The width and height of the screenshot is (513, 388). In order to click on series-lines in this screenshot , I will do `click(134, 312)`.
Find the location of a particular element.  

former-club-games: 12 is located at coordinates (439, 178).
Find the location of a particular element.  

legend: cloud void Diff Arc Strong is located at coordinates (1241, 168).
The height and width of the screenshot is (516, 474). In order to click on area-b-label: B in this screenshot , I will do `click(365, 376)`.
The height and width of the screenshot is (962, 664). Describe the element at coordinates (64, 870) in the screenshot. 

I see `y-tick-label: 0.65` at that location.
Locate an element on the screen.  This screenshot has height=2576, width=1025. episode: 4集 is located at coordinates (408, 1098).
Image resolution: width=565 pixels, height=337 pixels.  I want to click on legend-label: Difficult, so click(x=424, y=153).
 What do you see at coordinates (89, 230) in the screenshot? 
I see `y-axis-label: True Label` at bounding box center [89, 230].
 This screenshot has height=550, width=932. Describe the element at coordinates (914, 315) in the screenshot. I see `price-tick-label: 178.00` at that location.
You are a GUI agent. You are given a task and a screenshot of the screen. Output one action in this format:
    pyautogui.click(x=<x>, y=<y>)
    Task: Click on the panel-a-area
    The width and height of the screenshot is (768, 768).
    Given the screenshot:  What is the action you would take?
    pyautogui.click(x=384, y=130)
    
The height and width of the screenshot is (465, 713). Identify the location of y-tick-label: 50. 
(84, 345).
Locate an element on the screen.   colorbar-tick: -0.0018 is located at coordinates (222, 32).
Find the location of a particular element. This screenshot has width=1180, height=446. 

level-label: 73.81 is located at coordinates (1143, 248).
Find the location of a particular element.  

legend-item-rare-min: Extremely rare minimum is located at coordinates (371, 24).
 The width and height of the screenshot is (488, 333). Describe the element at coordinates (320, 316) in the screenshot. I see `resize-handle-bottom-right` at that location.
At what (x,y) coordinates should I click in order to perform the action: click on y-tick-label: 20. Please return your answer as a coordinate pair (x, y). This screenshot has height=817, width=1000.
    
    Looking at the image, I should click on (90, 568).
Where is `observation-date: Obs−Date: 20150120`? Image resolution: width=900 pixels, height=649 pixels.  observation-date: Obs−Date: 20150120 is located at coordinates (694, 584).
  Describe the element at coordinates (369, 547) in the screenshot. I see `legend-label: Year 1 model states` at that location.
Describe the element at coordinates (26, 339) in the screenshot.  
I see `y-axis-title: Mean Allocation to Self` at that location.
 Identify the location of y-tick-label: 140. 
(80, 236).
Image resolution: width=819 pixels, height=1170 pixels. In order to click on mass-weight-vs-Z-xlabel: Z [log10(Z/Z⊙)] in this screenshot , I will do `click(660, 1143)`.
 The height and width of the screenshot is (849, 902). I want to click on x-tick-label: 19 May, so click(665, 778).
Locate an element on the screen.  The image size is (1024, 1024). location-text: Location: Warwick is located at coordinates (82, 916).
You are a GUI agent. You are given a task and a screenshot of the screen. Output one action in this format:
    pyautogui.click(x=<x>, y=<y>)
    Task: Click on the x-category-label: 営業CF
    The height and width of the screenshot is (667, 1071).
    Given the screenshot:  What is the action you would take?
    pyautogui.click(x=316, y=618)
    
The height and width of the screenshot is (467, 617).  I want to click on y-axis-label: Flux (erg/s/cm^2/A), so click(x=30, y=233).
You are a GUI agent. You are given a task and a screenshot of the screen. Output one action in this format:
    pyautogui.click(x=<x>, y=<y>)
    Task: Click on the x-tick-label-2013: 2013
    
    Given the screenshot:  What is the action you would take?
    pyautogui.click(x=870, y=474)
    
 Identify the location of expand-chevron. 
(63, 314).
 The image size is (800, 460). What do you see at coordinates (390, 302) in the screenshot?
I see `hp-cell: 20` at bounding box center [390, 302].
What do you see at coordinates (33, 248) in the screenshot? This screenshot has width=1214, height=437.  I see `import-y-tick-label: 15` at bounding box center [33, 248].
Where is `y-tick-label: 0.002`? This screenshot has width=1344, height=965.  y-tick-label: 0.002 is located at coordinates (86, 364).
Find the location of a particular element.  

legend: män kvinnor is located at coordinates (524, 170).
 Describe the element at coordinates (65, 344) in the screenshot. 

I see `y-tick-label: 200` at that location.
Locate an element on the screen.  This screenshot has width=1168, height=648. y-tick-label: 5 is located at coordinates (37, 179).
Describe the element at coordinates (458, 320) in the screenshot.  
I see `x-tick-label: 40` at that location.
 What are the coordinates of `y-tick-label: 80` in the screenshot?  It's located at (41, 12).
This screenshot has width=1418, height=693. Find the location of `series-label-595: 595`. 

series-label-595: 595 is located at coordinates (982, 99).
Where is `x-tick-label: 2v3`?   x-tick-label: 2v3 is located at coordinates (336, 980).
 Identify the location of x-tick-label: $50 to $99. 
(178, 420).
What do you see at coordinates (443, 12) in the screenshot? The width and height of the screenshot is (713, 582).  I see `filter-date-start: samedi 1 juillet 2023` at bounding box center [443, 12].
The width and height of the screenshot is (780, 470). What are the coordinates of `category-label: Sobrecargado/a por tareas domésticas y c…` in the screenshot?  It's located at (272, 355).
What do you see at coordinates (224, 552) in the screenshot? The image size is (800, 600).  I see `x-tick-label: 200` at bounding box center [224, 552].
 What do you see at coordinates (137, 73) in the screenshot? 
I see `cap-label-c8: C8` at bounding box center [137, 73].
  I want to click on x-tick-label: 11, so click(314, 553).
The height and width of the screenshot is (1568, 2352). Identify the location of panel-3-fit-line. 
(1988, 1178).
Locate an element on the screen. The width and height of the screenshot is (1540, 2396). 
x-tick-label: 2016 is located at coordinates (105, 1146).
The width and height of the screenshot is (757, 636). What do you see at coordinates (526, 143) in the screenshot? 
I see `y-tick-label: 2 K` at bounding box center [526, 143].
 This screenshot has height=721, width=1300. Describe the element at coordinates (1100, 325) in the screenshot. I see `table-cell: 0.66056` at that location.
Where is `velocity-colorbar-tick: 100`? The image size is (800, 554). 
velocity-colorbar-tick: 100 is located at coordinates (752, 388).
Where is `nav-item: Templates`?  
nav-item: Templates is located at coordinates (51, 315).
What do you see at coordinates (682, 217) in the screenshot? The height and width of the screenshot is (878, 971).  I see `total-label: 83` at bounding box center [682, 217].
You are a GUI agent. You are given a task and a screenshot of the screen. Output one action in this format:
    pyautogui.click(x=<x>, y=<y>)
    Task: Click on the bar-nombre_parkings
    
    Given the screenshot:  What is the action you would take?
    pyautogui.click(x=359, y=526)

---*---

Write out all the rows above again, putting "screen assistant" wherever "GUI agent" appears and changing nothing else.

## Result of this task
The width and height of the screenshot is (513, 388). In order to click on series-lines in this screenshot , I will do `click(134, 312)`.
Find the location of a particular element.  

former-club-games: 12 is located at coordinates (439, 178).
Find the location of a particular element.  

legend: cloud void Diff Arc Strong is located at coordinates (1241, 168).
The height and width of the screenshot is (516, 474). In order to click on area-b-label: B in this screenshot , I will do `click(365, 376)`.
The height and width of the screenshot is (962, 664). Describe the element at coordinates (64, 870) in the screenshot. 

I see `y-tick-label: 0.65` at that location.
Locate an element on the screen.  This screenshot has height=2576, width=1025. episode: 4集 is located at coordinates (408, 1098).
Image resolution: width=565 pixels, height=337 pixels.  I want to click on legend-label: Difficult, so click(x=424, y=153).
 What do you see at coordinates (89, 230) in the screenshot? 
I see `y-axis-label: True Label` at bounding box center [89, 230].
 This screenshot has height=550, width=932. Describe the element at coordinates (914, 315) in the screenshot. I see `price-tick-label: 178.00` at that location.
You are a screen assistant. You are given a task and a screenshot of the screen. Output one action in this format:
    pyautogui.click(x=<x>, y=<y>)
    Task: Click on the panel-a-area
    The width and height of the screenshot is (768, 768).
    Given the screenshot:  What is the action you would take?
    pyautogui.click(x=384, y=130)
    
The height and width of the screenshot is (465, 713). Identify the location of y-tick-label: 50. 
(84, 345).
Locate an element on the screen.   colorbar-tick: -0.0018 is located at coordinates (222, 32).
Find the location of a particular element. This screenshot has width=1180, height=446. 

level-label: 73.81 is located at coordinates (1143, 248).
Find the location of a particular element.  

legend-item-rare-min: Extremely rare minimum is located at coordinates (371, 24).
 The width and height of the screenshot is (488, 333). Describe the element at coordinates (320, 316) in the screenshot. I see `resize-handle-bottom-right` at that location.
At what (x,y) coordinates should I click in order to perform the action: click on y-tick-label: 20. Please return your answer as a coordinate pair (x, y). This screenshot has height=817, width=1000.
    
    Looking at the image, I should click on (90, 568).
Where is `observation-date: Obs−Date: 20150120`? Image resolution: width=900 pixels, height=649 pixels.  observation-date: Obs−Date: 20150120 is located at coordinates (694, 584).
  Describe the element at coordinates (369, 547) in the screenshot. I see `legend-label: Year 1 model states` at that location.
Describe the element at coordinates (26, 339) in the screenshot.  
I see `y-axis-title: Mean Allocation to Self` at that location.
 Identify the location of y-tick-label: 140. 
(80, 236).
Image resolution: width=819 pixels, height=1170 pixels. In order to click on mass-weight-vs-Z-xlabel: Z [log10(Z/Z⊙)] in this screenshot , I will do `click(660, 1143)`.
 The height and width of the screenshot is (849, 902). I want to click on x-tick-label: 19 May, so click(665, 778).
Locate an element on the screen.  The image size is (1024, 1024). location-text: Location: Warwick is located at coordinates (82, 916).
You are a screen assistant. You are given a task and a screenshot of the screen. Output one action in this format:
    pyautogui.click(x=<x>, y=<y>)
    Task: Click on the x-category-label: 営業CF
    The height and width of the screenshot is (667, 1071).
    Given the screenshot:  What is the action you would take?
    pyautogui.click(x=316, y=618)
    
The height and width of the screenshot is (467, 617).  I want to click on y-axis-label: Flux (erg/s/cm^2/A), so click(x=30, y=233).
You are a screen assistant. You are given a task and a screenshot of the screen. Output one action in this format:
    pyautogui.click(x=<x>, y=<y>)
    Task: Click on the x-tick-label-2013: 2013
    
    Given the screenshot:  What is the action you would take?
    pyautogui.click(x=870, y=474)
    
 Identify the location of expand-chevron. 
(63, 314).
 The image size is (800, 460). What do you see at coordinates (390, 302) in the screenshot?
I see `hp-cell: 20` at bounding box center [390, 302].
What do you see at coordinates (33, 248) in the screenshot? This screenshot has width=1214, height=437.  I see `import-y-tick-label: 15` at bounding box center [33, 248].
Where is `y-tick-label: 0.002`? This screenshot has width=1344, height=965.  y-tick-label: 0.002 is located at coordinates (86, 364).
Find the location of a particular element.  

legend: män kvinnor is located at coordinates (524, 170).
 Describe the element at coordinates (65, 344) in the screenshot. 

I see `y-tick-label: 200` at that location.
Locate an element on the screen.  This screenshot has width=1168, height=648. y-tick-label: 5 is located at coordinates (37, 179).
Describe the element at coordinates (458, 320) in the screenshot.  
I see `x-tick-label: 40` at that location.
 What are the coordinates of `y-tick-label: 80` in the screenshot?  It's located at (41, 12).
This screenshot has width=1418, height=693. Find the location of `series-label-595: 595`. 

series-label-595: 595 is located at coordinates (982, 99).
Where is `x-tick-label: 2v3`?   x-tick-label: 2v3 is located at coordinates (336, 980).
 Identify the location of x-tick-label: $50 to $99. 
(178, 420).
What do you see at coordinates (443, 12) in the screenshot? The width and height of the screenshot is (713, 582).  I see `filter-date-start: samedi 1 juillet 2023` at bounding box center [443, 12].
The width and height of the screenshot is (780, 470). What are the coordinates of `category-label: Sobrecargado/a por tareas domésticas y c…` in the screenshot?  It's located at (272, 355).
What do you see at coordinates (224, 552) in the screenshot? The image size is (800, 600).  I see `x-tick-label: 200` at bounding box center [224, 552].
 What do you see at coordinates (137, 73) in the screenshot? 
I see `cap-label-c8: C8` at bounding box center [137, 73].
  I want to click on x-tick-label: 11, so click(314, 553).
The height and width of the screenshot is (1568, 2352). Identify the location of panel-3-fit-line. 
(1988, 1178).
Locate an element on the screen. The width and height of the screenshot is (1540, 2396). 
x-tick-label: 2016 is located at coordinates (105, 1146).
The width and height of the screenshot is (757, 636). What do you see at coordinates (526, 143) in the screenshot? 
I see `y-tick-label: 2 K` at bounding box center [526, 143].
 This screenshot has height=721, width=1300. Describe the element at coordinates (1100, 325) in the screenshot. I see `table-cell: 0.66056` at that location.
Where is `velocity-colorbar-tick: 100`? The image size is (800, 554). 
velocity-colorbar-tick: 100 is located at coordinates (752, 388).
Where is `nav-item: Templates`?  
nav-item: Templates is located at coordinates (51, 315).
What do you see at coordinates (682, 217) in the screenshot? The height and width of the screenshot is (878, 971).  I see `total-label: 83` at bounding box center [682, 217].
You are a screen assistant. You are given a task and a screenshot of the screen. Output one action in this format:
    pyautogui.click(x=<x>, y=<y>)
    Task: Click on the bar-nombre_parkings
    
    Given the screenshot:  What is the action you would take?
    pyautogui.click(x=359, y=526)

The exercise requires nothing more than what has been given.